Tess: Loretta, you make a good point because traditionally, clinical psychology in particular has been quite white, female and middle class. And now there is a drive, I think quite rightly, to diversify clinical psychology. That's so important in terms of representing the people that we are serving.
Loretta: Well, it doesn't matter where you come from or what you look like or where you were brought up if you've all got that common goal in the subject that you want to get into. So rather than it being a subject where it's expected you'll fit that subject, the subject should fit you.
Poppy: I've got a friend who suddenly got like ivy and like loads of brambles and stuff tattooed all over his back and his arms… I was like, 'what on earth are you doing?' And he said 'I want to be a clinical psychologist and I want to be able to connect with the people I'm working with'. And I thought, actually, that's great. Break a few assumptions.

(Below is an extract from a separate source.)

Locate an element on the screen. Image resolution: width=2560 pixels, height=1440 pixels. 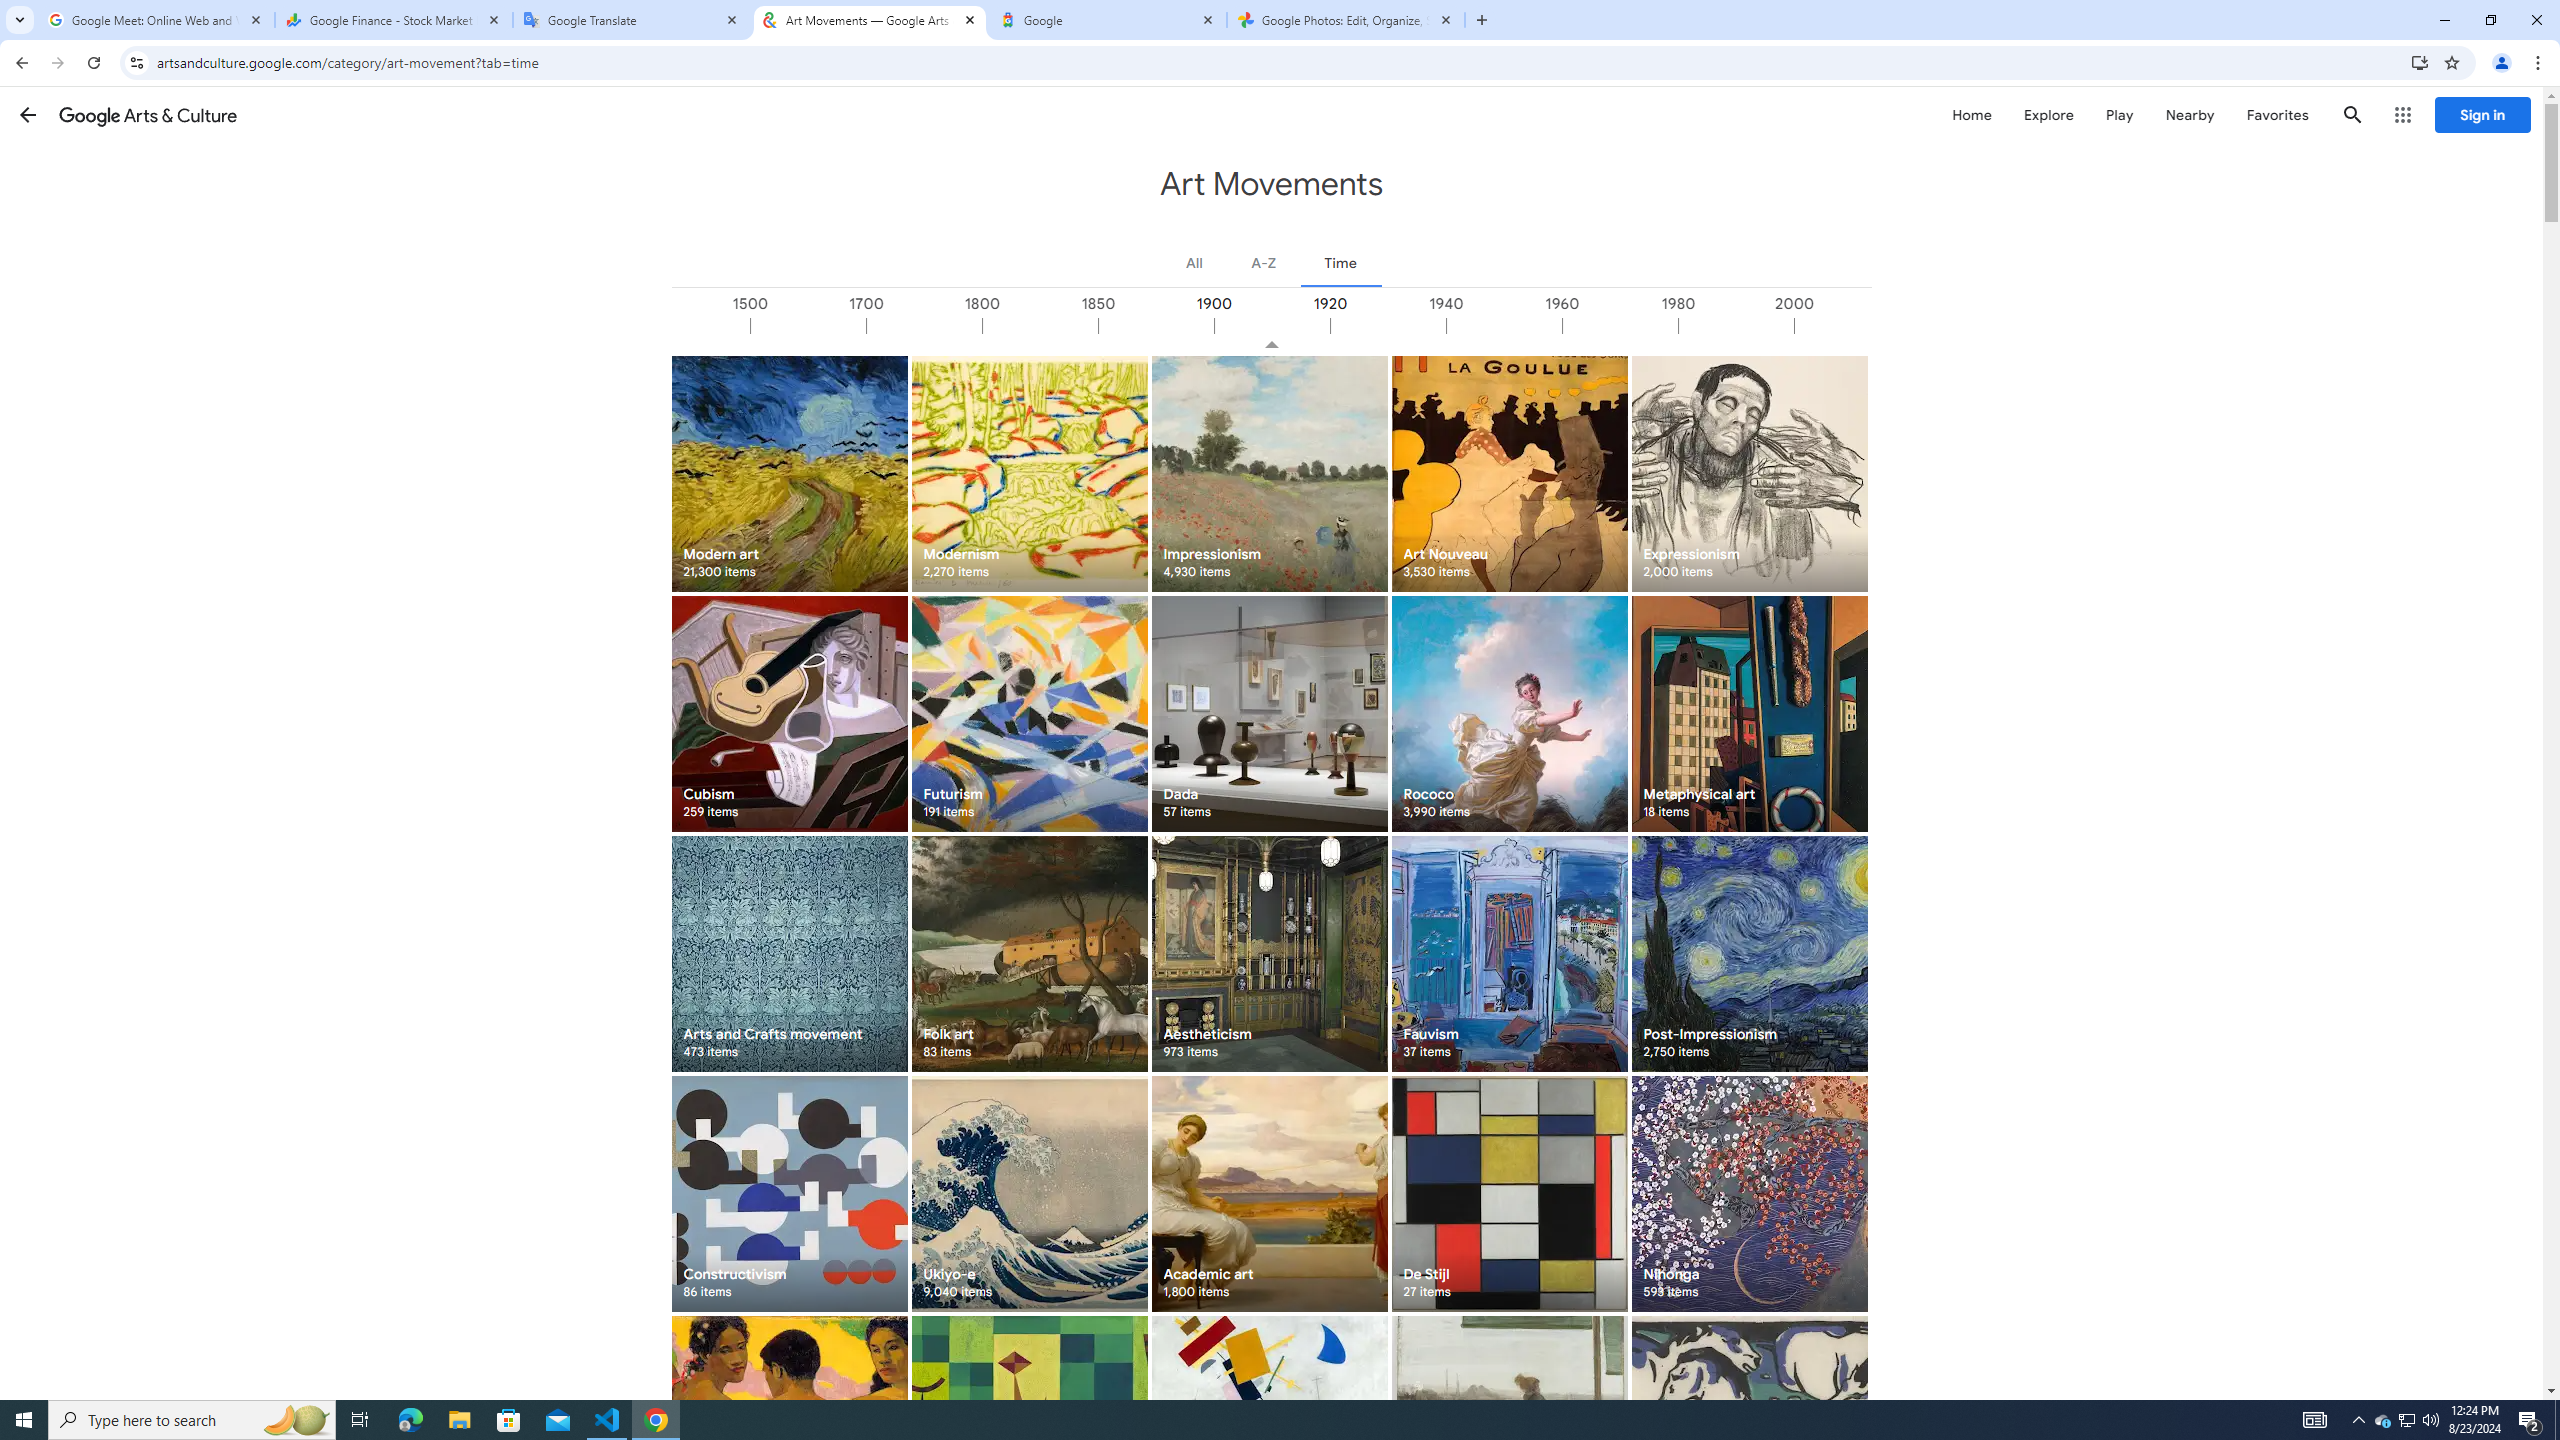
'Ukiyo-e 9,040 items' is located at coordinates (1028, 1192).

Nick: I used to do all my clinic runs on a motorbike, turning up in leathers. I heard later, they used to call me Terminator! But it broke an assumption that somebody might have about me.
Loretta: I never make judgments about the people that I'm working with in the hostel because I've come across some amazingly intelligent people. Somebody brought their art book down to me a few months ago and I was like, wow. Different circumstances, he could have had them hanging in a gallery. Actually, I think artwork and amazing creativity comes through really hard times.

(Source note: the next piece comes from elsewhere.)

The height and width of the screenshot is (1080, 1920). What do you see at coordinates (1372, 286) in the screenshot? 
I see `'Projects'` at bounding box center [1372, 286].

People within the homeless sector, they are quite guarded because often when people used to speak to so many different professionals, so many members of staff, telling the story over and over again. And re-telling that story is traumatic. You don't want to be watching telly with your dinner and then you've got a session, 'go back to when you were six'. People don't want to do that. And yet the services often expect people to do that time and time again.
Nick: Sometimes when you ask people, 'what was it about your recovery?', they might say 'there was just one key worker, and I was horrible to her. But she stuck by me, and she didn't take any of my crap. And because she was reliable, and she stuck by me, through a very difficult patch, I was able to start to think about recovery.'
Poppy: Yeah, I think it's amazing when clinicians just sit by clients, and the client doesn't expect it. They do something that they think will make the clinician go, 'right, that's it, I'm going. But no, they're like, 'it's okay. I'm still here. I'm never going to go anywhere. I'm going to help you.'
Nick: Often these people that are in these circumstances, they've been abandoned all their lives. They're abandoned by the education system, because mental illness or behaviour difficulties are not picked up, so they're just singled out as a bad kid or a troublemaker. They could be abandoned by their parents, because their parents have faced similar difficulties. And then it's just a cycle that repeats. You go straight into services with this instant mistrust of everybody.

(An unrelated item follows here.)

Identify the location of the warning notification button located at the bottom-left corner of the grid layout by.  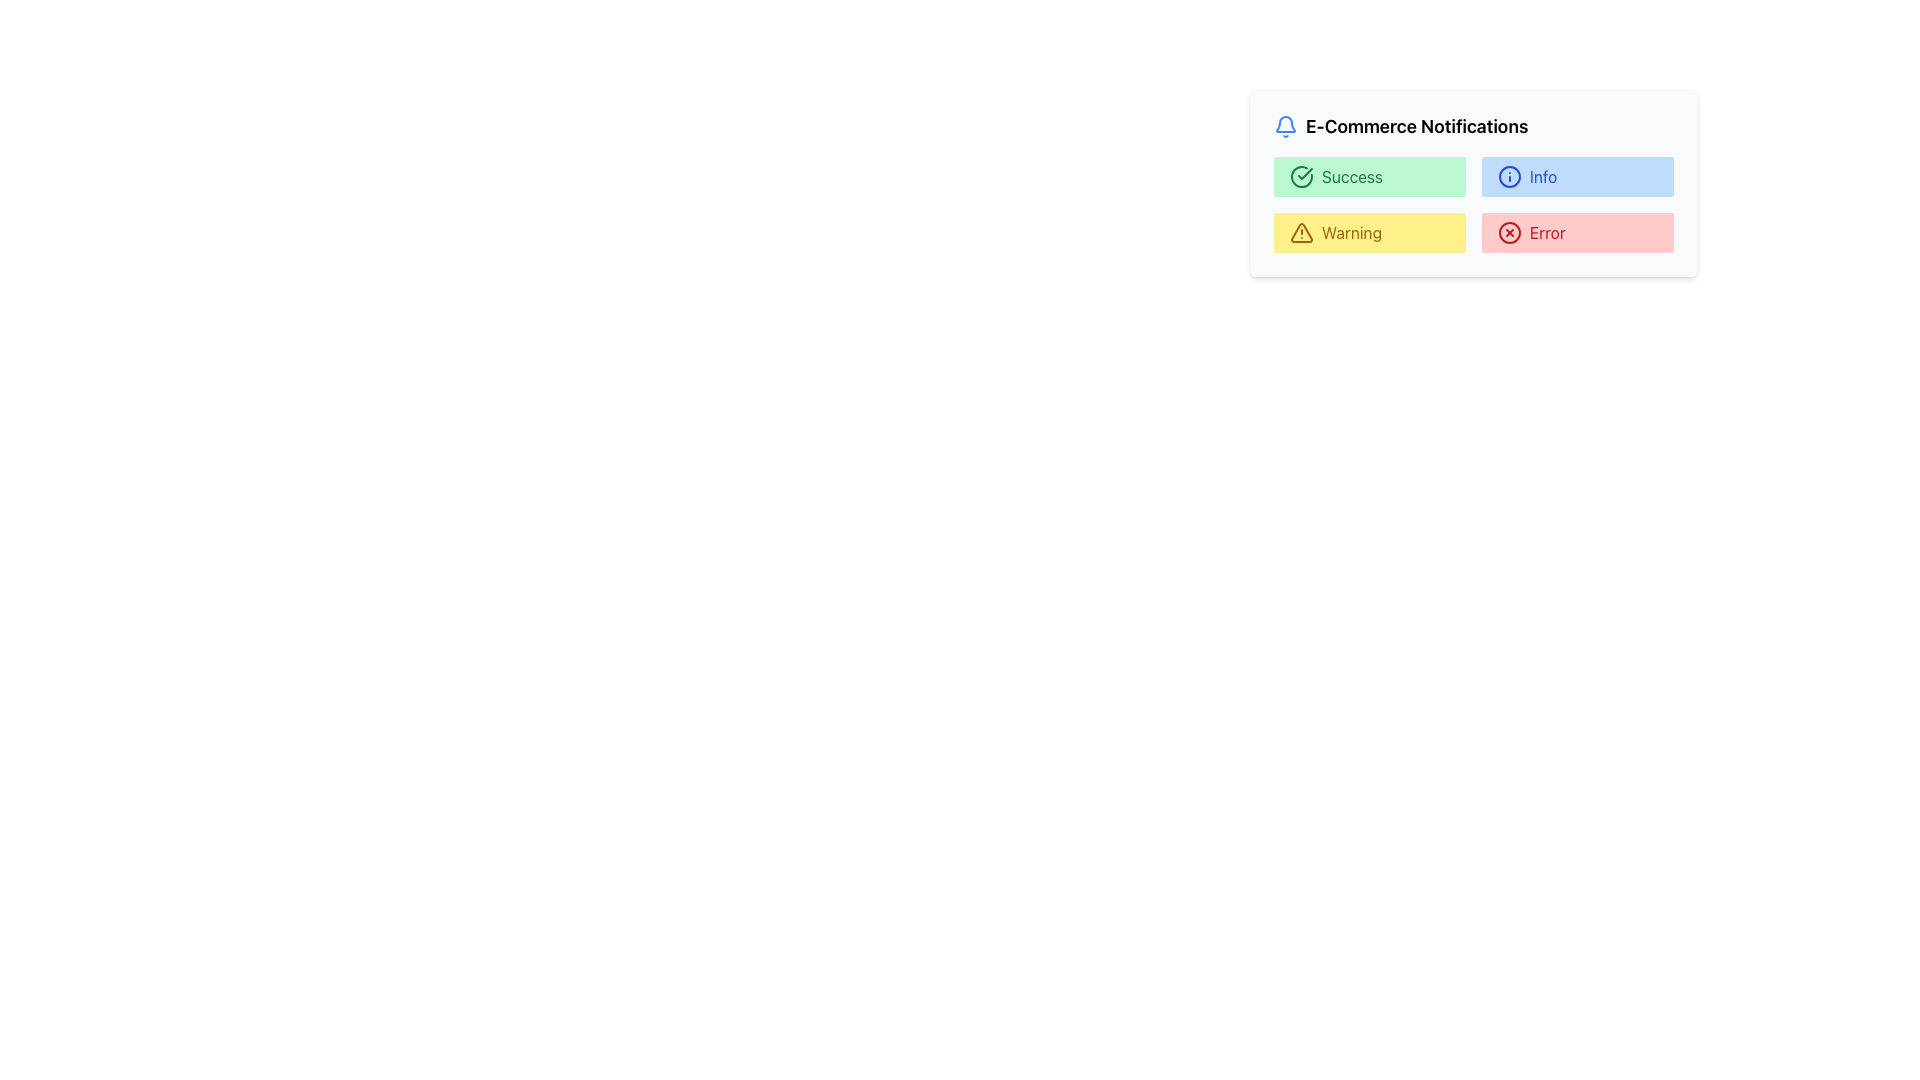
(1368, 231).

Tess: And, you know, in psychology, we often talk about patterns of attachment and how even early patterns of attachment and relationships can really influence later patterns as well. So understanding that it can be a long journey for some people to learn to trust people, and yet still sticking by them, is really important. And we've got an episode coming up where people are going to talk about attachment and research in attachment and what that means in terms of working with complexity.
I just wanted to say a really big thank you to you, Loretta, and also to you, Nick. It's obviously a really important area where there's still so much work to be done supporting people who are experiencing homelessness. Thank you so much.